Multi-Stage Docker Builds
Learn multi-stage Docker builds to create smaller, more secure production images. Use build stages, copy artifacts between stages, and optimize image layers.
Detailed Explanation
Multi-Stage Builds
Multi-stage builds use multiple FROM statements in a single Dockerfile. Each stage can use a different base image, and you copy only the artifacts you need into the final image.
Basic Multi-Stage Pattern
# Stage 1: Build
FROM node:20-alpine AS builder
WORKDIR /app
COPY package*.json ./
RUN npm ci
COPY . .
RUN npm run build
# Stage 2: Production
FROM node:20-alpine AS production
WORKDIR /app
COPY --from=builder /app/dist ./dist
COPY --from=builder /app/node_modules ./node_modules
EXPOSE 3000
CMD ["node", "dist/server.js"]
Building Specific Stages
Use --target to build up to a specific stage:
# Build only the builder stage (e.g., for testing)
docker build --target builder -t my-app:build .

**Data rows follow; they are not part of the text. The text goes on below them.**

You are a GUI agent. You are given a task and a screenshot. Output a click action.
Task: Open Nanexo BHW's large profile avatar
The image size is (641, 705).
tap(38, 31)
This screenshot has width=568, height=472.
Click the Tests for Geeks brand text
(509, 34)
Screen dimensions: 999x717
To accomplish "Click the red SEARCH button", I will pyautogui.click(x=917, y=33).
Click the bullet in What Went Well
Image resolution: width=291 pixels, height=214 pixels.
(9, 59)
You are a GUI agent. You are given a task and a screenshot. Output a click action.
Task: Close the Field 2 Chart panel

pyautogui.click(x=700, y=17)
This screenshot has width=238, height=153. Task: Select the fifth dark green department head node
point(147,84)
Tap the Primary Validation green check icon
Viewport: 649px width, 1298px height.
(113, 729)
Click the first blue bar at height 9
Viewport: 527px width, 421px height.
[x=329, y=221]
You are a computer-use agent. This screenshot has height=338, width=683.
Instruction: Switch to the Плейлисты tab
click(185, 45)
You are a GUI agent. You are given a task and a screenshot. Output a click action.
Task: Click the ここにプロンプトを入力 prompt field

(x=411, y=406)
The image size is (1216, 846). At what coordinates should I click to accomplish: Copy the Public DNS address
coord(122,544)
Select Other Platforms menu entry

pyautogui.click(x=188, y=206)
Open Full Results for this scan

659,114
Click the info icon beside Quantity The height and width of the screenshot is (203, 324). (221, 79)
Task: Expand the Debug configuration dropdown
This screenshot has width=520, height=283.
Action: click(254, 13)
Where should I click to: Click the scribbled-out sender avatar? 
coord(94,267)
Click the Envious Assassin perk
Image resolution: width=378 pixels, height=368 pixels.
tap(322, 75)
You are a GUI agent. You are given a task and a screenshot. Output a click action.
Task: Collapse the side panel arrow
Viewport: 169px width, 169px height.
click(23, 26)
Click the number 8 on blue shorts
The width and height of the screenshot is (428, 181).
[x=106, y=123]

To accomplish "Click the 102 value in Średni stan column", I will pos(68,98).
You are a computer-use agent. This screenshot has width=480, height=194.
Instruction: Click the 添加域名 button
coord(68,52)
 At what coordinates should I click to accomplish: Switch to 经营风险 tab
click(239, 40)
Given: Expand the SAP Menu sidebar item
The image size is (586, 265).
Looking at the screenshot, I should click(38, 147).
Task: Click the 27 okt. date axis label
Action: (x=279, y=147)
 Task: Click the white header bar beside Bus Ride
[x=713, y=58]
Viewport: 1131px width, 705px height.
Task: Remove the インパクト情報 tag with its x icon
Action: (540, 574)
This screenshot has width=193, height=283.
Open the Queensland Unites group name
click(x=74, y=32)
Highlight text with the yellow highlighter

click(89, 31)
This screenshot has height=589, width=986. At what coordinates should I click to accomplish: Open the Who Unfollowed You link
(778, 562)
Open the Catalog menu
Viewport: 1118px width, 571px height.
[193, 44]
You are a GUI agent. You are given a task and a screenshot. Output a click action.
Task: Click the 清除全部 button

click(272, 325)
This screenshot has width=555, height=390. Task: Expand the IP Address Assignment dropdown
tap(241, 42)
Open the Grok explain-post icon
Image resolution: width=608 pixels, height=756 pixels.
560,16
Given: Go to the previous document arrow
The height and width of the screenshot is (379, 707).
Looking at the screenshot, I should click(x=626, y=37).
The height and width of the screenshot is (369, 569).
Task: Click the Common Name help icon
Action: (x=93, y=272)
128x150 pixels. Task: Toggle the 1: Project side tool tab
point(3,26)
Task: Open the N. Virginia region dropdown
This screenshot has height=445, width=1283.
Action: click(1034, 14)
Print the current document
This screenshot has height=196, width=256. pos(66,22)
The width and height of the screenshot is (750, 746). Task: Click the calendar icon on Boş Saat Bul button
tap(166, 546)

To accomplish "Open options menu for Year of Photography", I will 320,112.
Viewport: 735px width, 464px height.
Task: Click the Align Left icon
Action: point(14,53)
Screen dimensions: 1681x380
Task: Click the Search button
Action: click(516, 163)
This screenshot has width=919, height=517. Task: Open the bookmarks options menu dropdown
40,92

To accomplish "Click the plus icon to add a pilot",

# Build the production stage
docker build --target production -t my-app:prod .
Go Application Example
Multi-stage builds are especially effective for compiled languages:
FROM golang:1.22 AS builder
WORKDIR /app
COPY go.mod go.sum ./
RUN go mod download
COPY . .
RUN CGO_ENABLED=0 go build -o server .
FROM scratch
COPY --from=builder /app/server /server
EXPOSE 8080
ENTRYPOINT ["/server"]
The final image contains only the compiled binary — no Go toolchain, no source code. This produces images as small as 5–15 MB.
Cache Optimization
Order your COPY and RUN instructions from least to most frequently changing:
# These layers are cached if lock files haven't changed
COPY package.json package-lock.json ./
RUN npm ci
# This layer rebuilds when source code changes
COPY . .
RUN npm run build
Use Case
Building production-grade container images for Node.js, Go, Rust, and Java applications. Reducing image size from hundreds of megabytes to tens of megabytes by excluding build tools and source code from the final image.